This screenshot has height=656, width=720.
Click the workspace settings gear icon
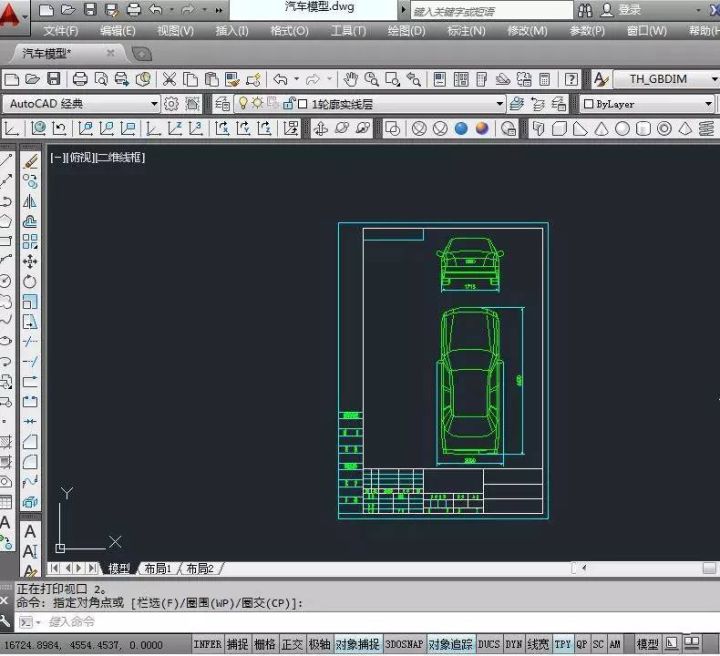[x=171, y=104]
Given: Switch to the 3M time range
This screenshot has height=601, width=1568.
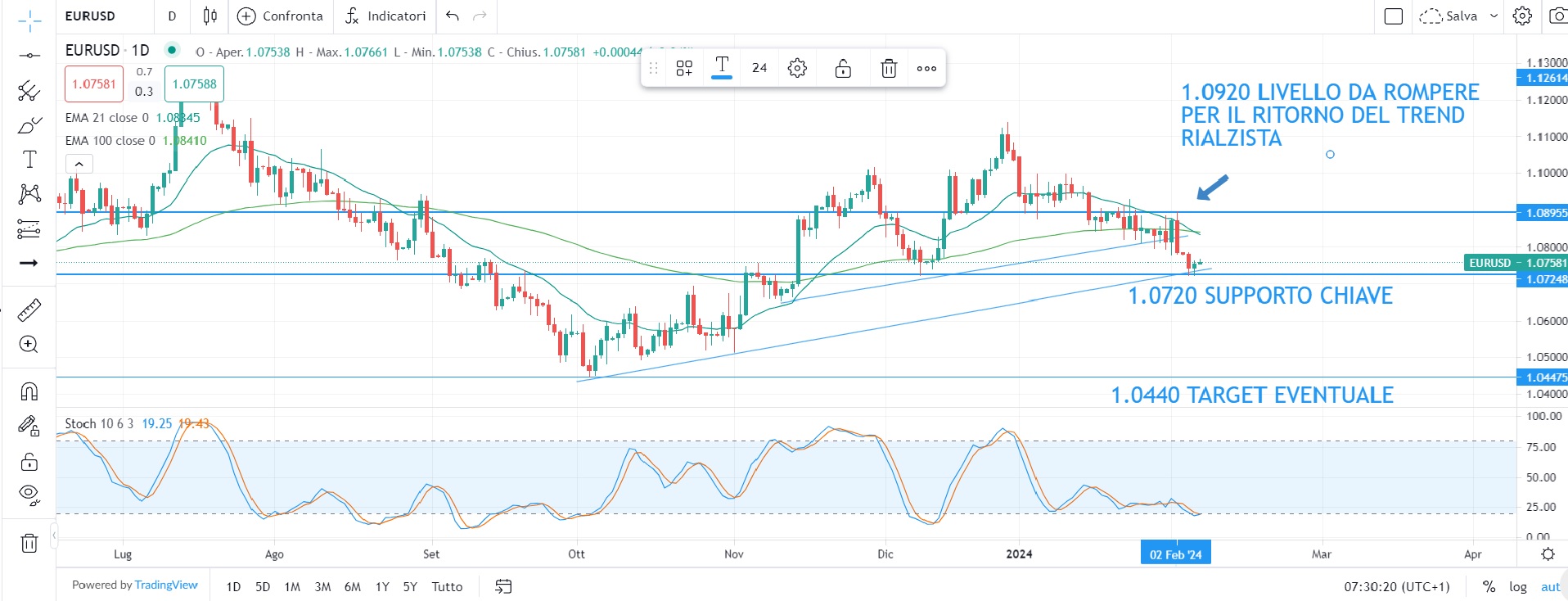Looking at the screenshot, I should click(322, 586).
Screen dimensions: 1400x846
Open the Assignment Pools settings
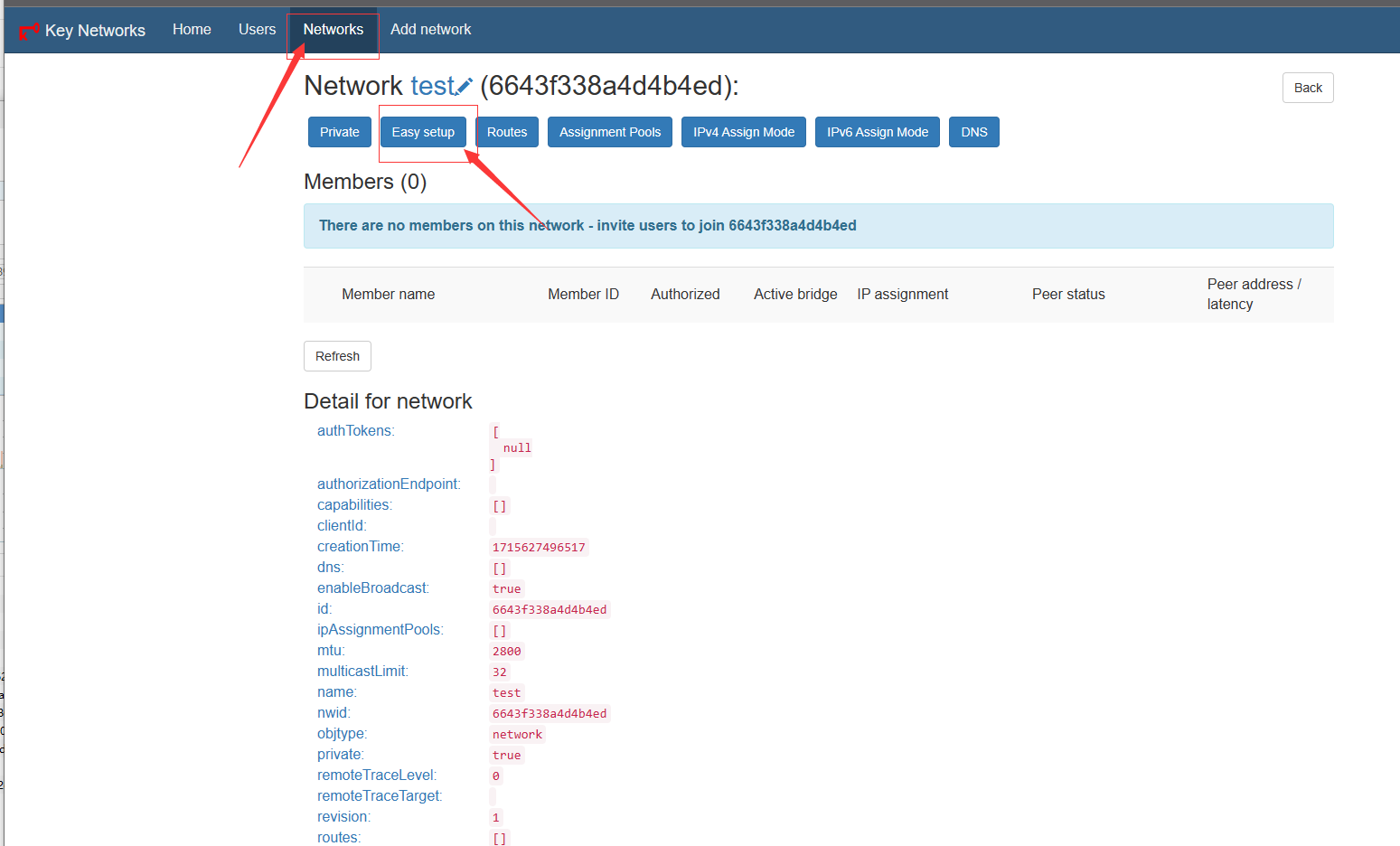609,132
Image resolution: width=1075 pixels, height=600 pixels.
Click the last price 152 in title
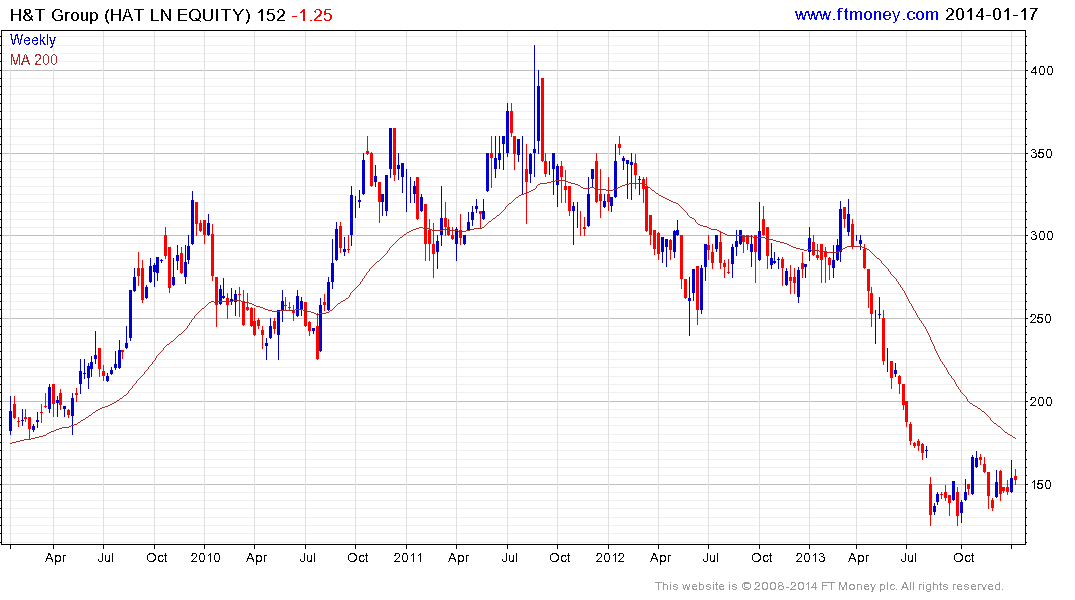(271, 15)
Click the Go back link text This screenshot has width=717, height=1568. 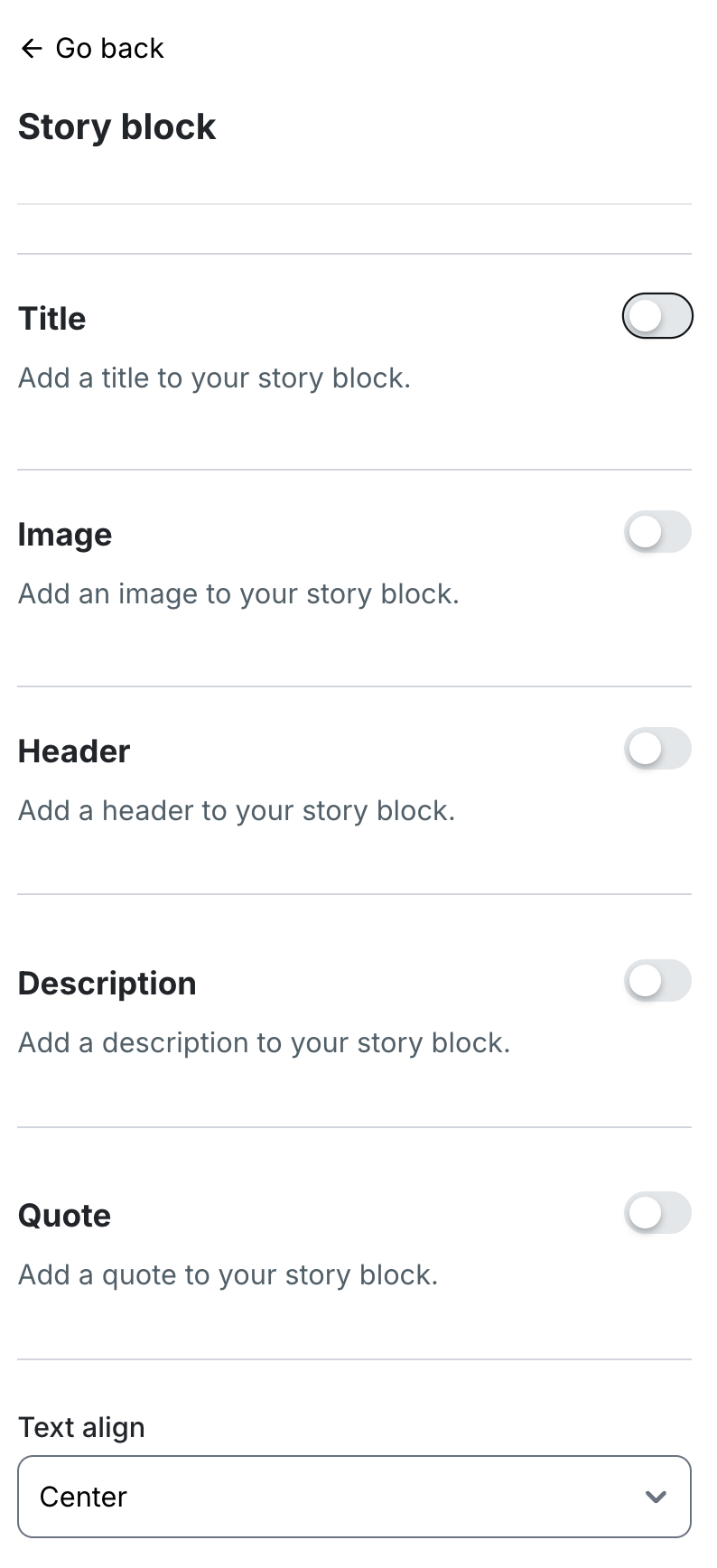109,48
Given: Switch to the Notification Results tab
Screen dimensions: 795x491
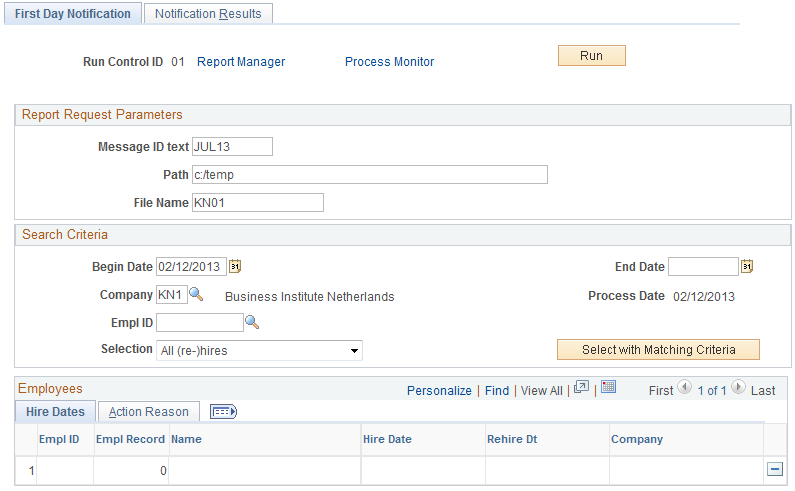Looking at the screenshot, I should click(x=208, y=14).
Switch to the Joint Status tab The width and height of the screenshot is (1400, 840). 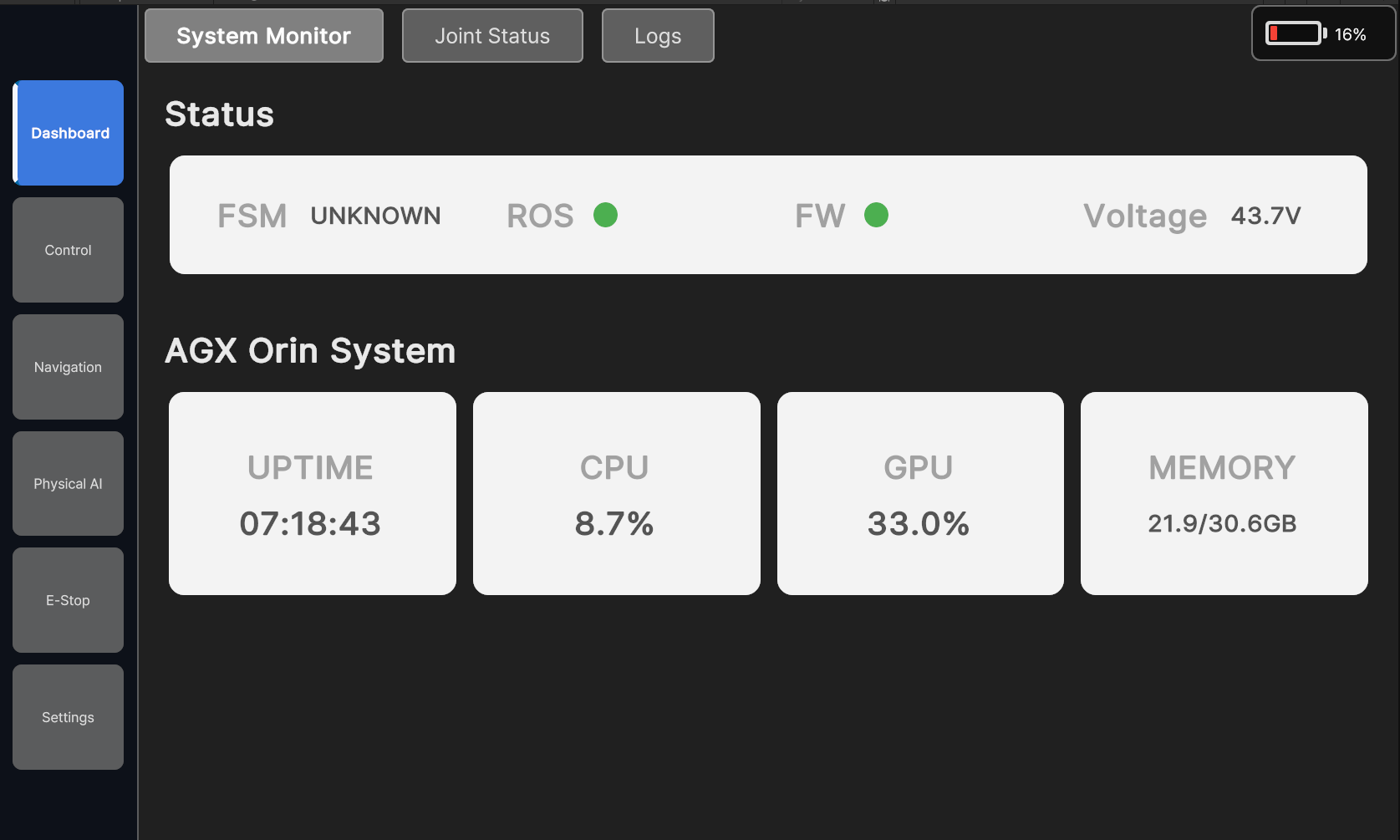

+ + + + +

### YOUR GOAL:
Your response should be the lines of the entries above that include the string "Given".

### ANSWER BELOW:
Given: Switch to the 3M time range
Given: Switch to the Notification Results tab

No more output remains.